第二不公平原则,也称为保密原则。日本民事调停法规定调解按非诉程序进行,不公开进行是非诉程序原则性要求,即对当事人在互谅互让的基础达成协议的过程进行保密,即使调解不成,当事人也没有外界的舆论压力。
第三职权探知主义原则。在调解过程中,调解委员都能够获得一定授权,采取灵活而多样的方式自由地调查有关纠纷的事实、获取证据。一方面,调解委员会可以听取双方当事人、利害关系人和其他有关人员对纠纷内容及其过程等实际情况的说明,并审阅双方提出的各种书面材料等方式获得证据。另一方面,如果其认为有必要可授权给调解主任或调解委员个人到纠纷现场或有关场所了解情况,进行观察或勘验。尤其是在调解委员是与纠纷有关的某一专业领域的专家时,他的观察勘验等,能够在很大程度上实际起到鉴定的作用,又可能减少或节省了正式的鉴定程序所需要的时间、精力和费用支出。我国无单独的调解程序,调解基本上适用诉讼法的有关规定,在证据获得上主要是依当事人双方对自己的权利主张提供证据,新的证据规则对调解过程的举证取证方式未作明确规定。
〈四〉两国关于调解协议的效力规定不同
《日本民事调停法》规定,采用法院调解程序处理民事纠纷,有三种结果。
第一种结果,双方当事人无法达成调解协议,作为调解未成立终止案件[4].调解未成,当事人自接到通知之日起两周内提起了调停标的诉讼时,视为其诉讼从申请调解时开始提起,如果在诉讼开始之后,当事人申请调解,未达成调解协议的,则自调解未成之日起,恢复中止的诉讼程序。

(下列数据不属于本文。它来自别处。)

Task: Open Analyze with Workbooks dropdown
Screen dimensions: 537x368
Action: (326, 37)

第二种结果,双方自愿达成调解协议。达成的调解协议作成笔录,“发生与诉讼上和解同一的效力。”[5]这里又分为两种情况,其一是双方当事人在调解委员会的主持下,自愿达成调解协议。其二是事先达成的合意,承诺对调解委员会提出的调解方案(调解条款)无条件接受。调解委员会根据当事人的申请和这一合意作出有关纠纷解决方案的决定,并宣告所决定的调解条款后,该条款即发生与诉讼上和解同一效力。

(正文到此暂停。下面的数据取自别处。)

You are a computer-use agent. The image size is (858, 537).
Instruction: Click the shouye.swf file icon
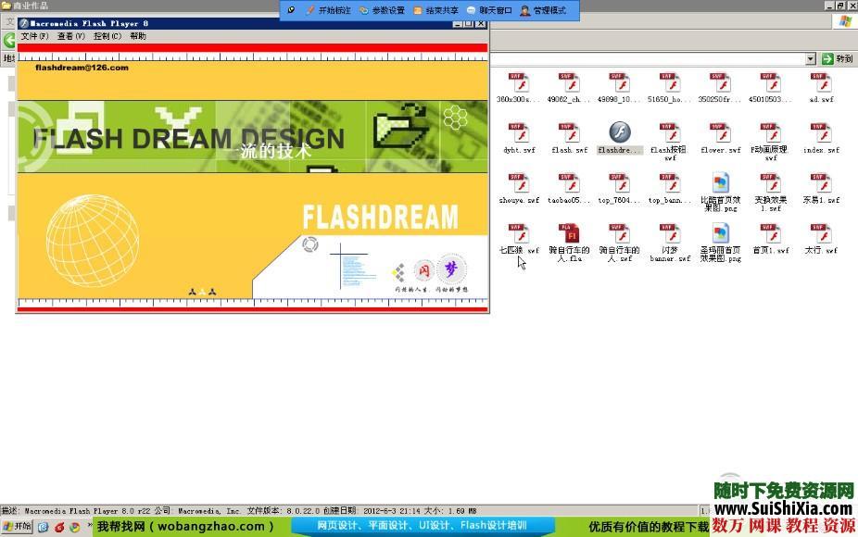518,183
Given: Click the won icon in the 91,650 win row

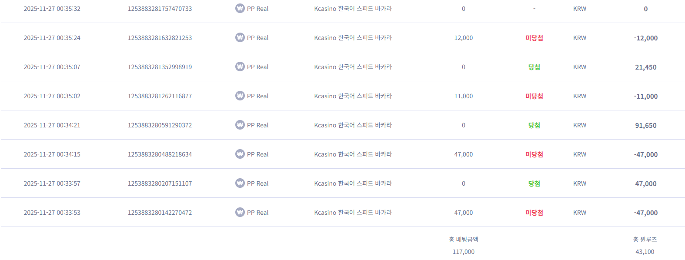Looking at the screenshot, I should click(x=240, y=125).
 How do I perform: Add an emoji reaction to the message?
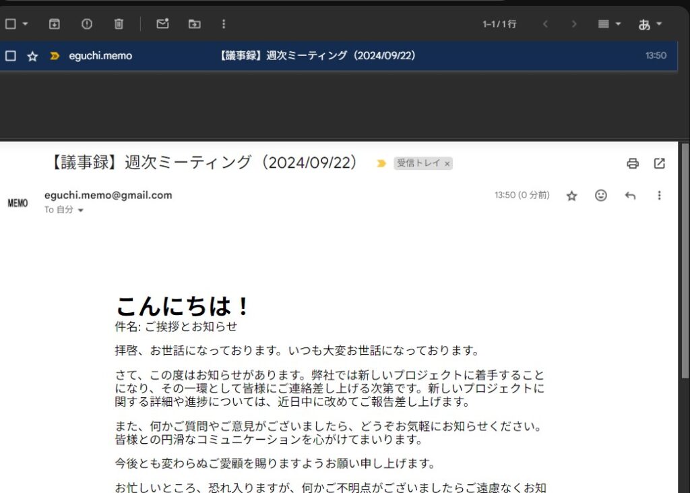(600, 195)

第三种结果,法院强制性地作出“替代调解决定”。《日本民事调停法》第17条规定,“在调解委员会进行的调停没有达成协议希望的的情况下,法院认为适当时,可听取组成该调解委员会的民事调解委员的意见,并考虑双方当事人的衡平,权衡案情,在不违反双方所申请的旨意的限制内,以职权作出解决案件的必要的决定。”该决定自裁决宣告之日起两周内,如果当事人没有表示异议,就发生与诉讼上和解相同的效力。
在日本,调解达成的协议经记入笔录,就发生与诉讼上的和解相同的效力。所谓发生与诉讼上和解相同的效力是指与确定判决具有相同的效力,具有给付内容的,一方当事人拒不履行,对方可以向法院请求强制执行。

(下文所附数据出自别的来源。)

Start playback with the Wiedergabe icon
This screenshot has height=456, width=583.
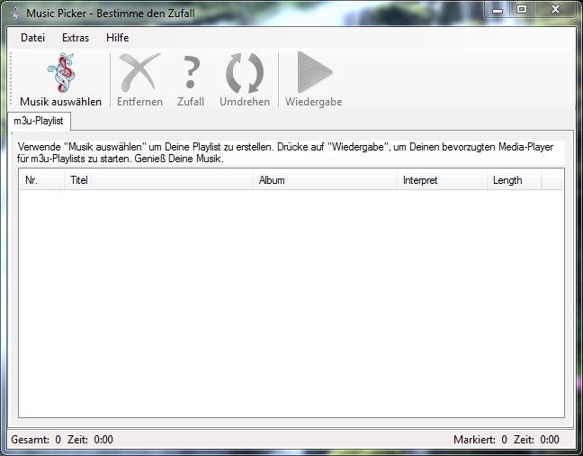[x=313, y=73]
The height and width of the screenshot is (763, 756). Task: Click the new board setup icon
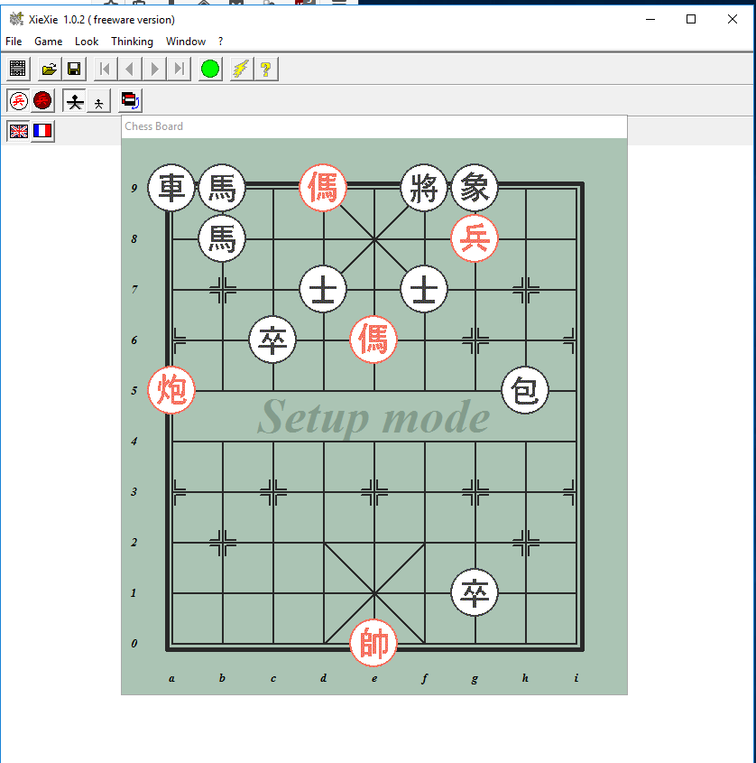[x=18, y=70]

我国法院调解只有两种结果,一种是双方未达成调解协议,则转入审判程序,一种是双方当事人达成调解协议,调解协议经送达,双方当事人签收后,发生与判决相同的效力。但是,调解协议在送达双方当事人时,任何一方反悔,则不发生效力,转入法院审判程序。
四。我国法院调解制度的困境
〈一〉 我国关于法院调解之法律规范的体例、内容均不完善,实践中难以操作。
1、调解的适用条件不规范、不明确。调解原则是我国民事诉讼活动的重要原则,贯穿于民事审判活动的全过程。法院调解可在诉讼终结前的任何阶段进行,在审判实践中大致可分为庭前调解、庭审调解、庭后调解等。最高人民法院《关于适用〈民事诉讼法〉若干问题的意见》第91条规定“人民法院受理案件后,经审查认为法律关系明确、事实清楚,在征得当事人双方同意后,可以径行调解”。对于何为法律关系明确、事实清楚,在司法实践中难以认定,而且法官为追求事实清楚造成诉讼资源的极大浪费,不符合经济原则。
2、在调解的主体上,我国现行法律并没有规定具体的调解主体。民诉法第86条规定,人民法院进行调解可以由审判员一人主持,也可由合议庭主持,但从司法实践看,为提高办案效率,法院调解几乎均由审判员一人主持。即使是适用普通程序审理的案件,合议庭进行调解也仅仅是流于形式,实际上是由承办人一人说了算。这就容易造成办人情案、关系案,甚至造成严重侵犯一方当事人权利的情况。